┌──
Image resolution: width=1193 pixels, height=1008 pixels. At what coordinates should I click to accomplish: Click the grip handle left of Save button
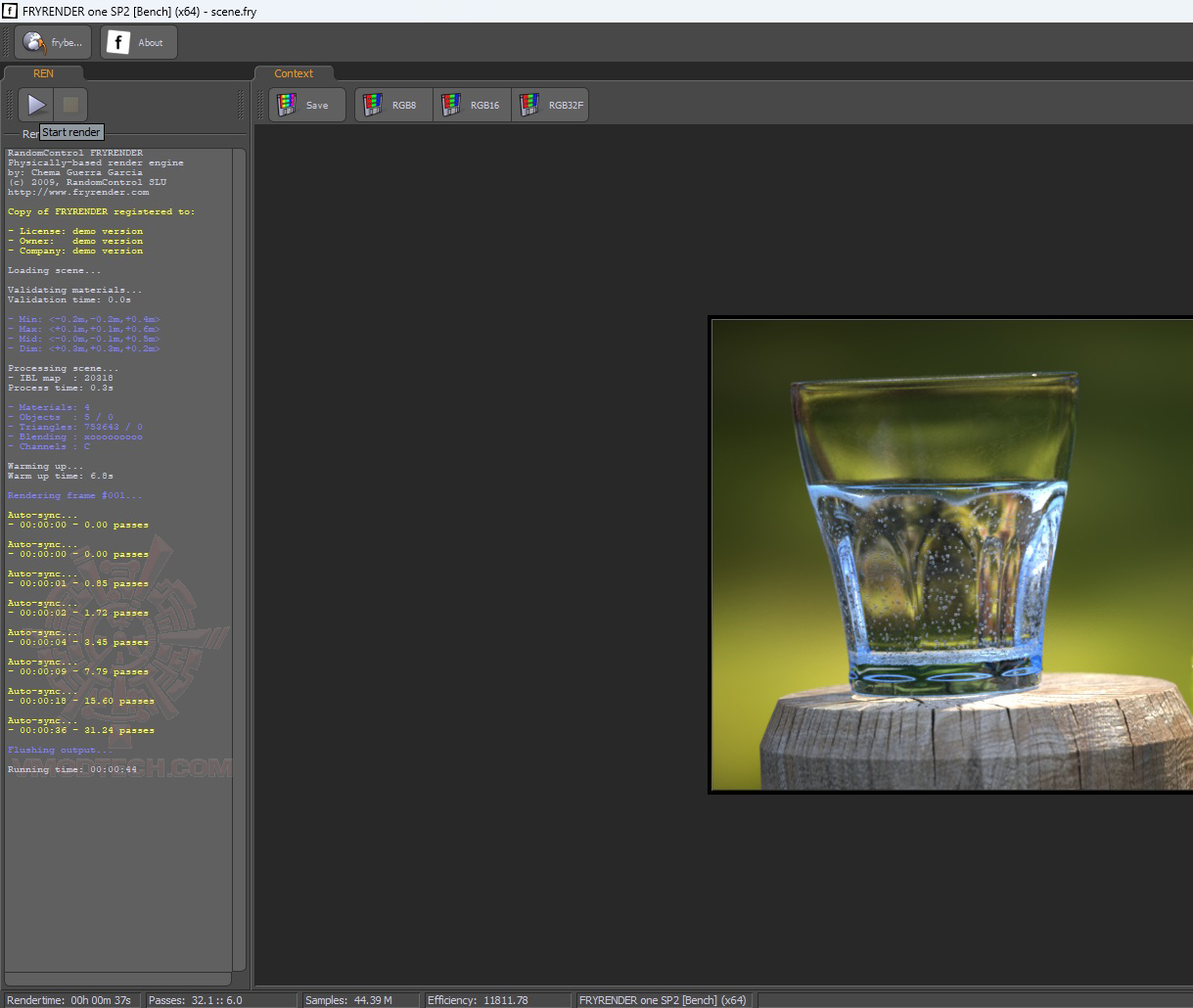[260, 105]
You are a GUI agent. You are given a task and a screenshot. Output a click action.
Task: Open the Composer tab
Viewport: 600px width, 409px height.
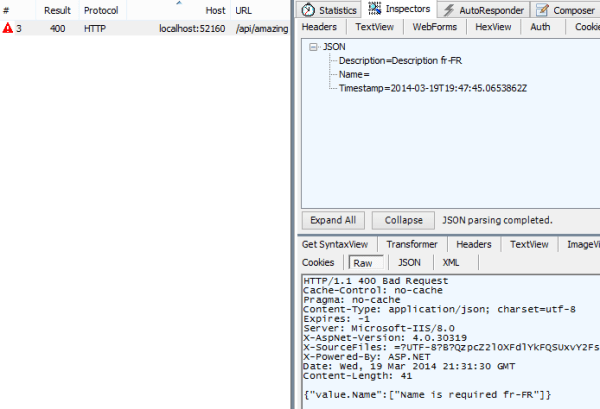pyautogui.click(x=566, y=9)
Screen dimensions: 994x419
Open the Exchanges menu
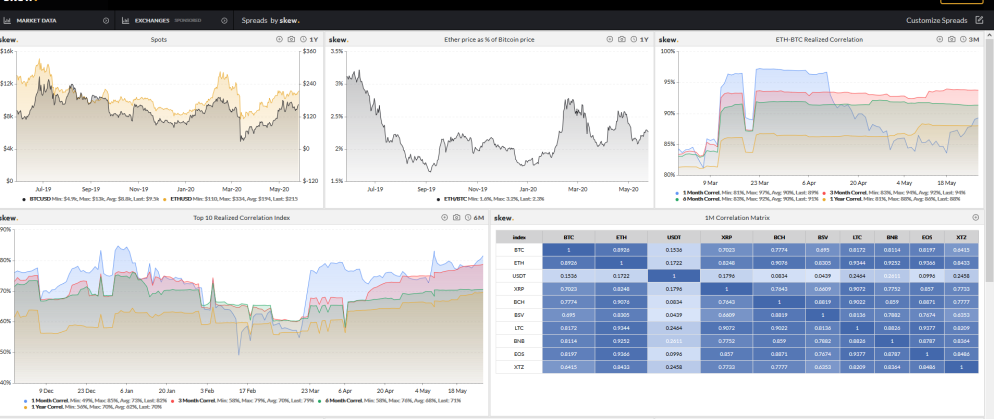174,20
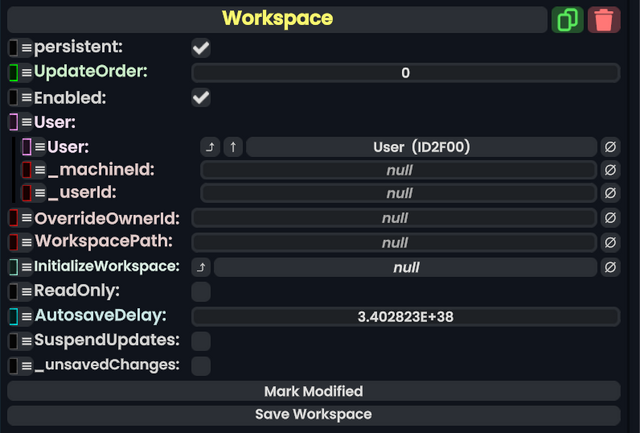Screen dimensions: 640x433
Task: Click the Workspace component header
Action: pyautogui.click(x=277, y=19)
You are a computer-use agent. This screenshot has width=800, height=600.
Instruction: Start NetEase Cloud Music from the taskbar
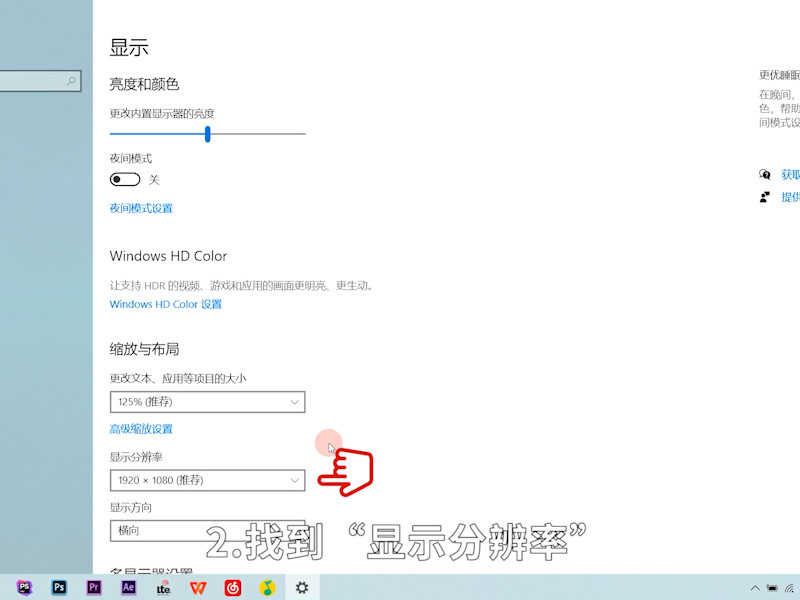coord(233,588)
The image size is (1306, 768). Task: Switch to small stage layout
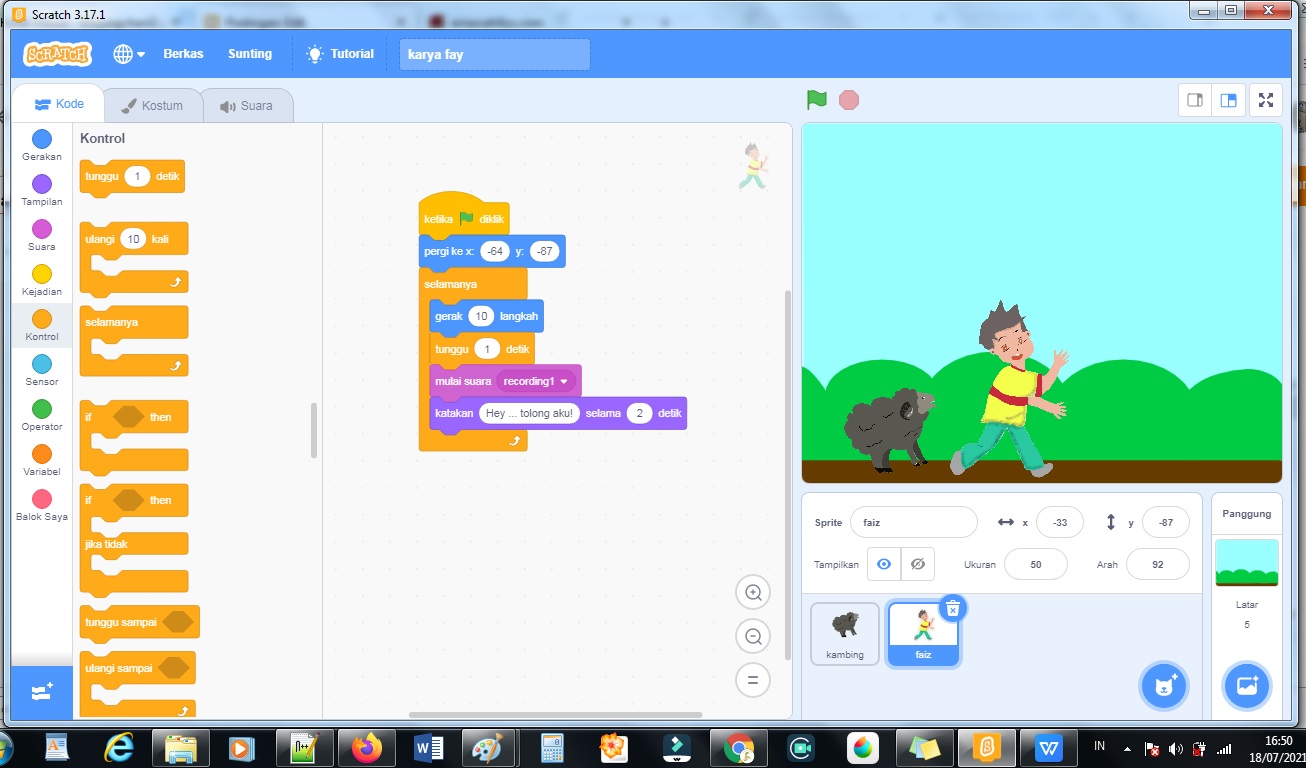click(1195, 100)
└──
• [What you have to do] Repeat the material above word for word but skip the images.

• [Exercise response]
Image resolution: width=1193 pixels, height=1008 pixels. At what coordinates should I click to accomplish: Click the grip handle left of Save button
[260, 105]
You are a GUI agent. You are given a task and a screenshot. Output a click action.
Task: Open the Composer tab
Viewport: 600px width, 409px height.
pyautogui.click(x=566, y=9)
Screen dimensions: 994x419
Open the Exchanges menu
174,20
Screen dimensions: 640x433
Task: Click the Workspace component header
Action: pyautogui.click(x=277, y=19)
You are a computer-use agent. This screenshot has width=800, height=600.
Instruction: Start NetEase Cloud Music from the taskbar
coord(233,588)
The image size is (1306, 768). Task: Switch to small stage layout
click(1195, 100)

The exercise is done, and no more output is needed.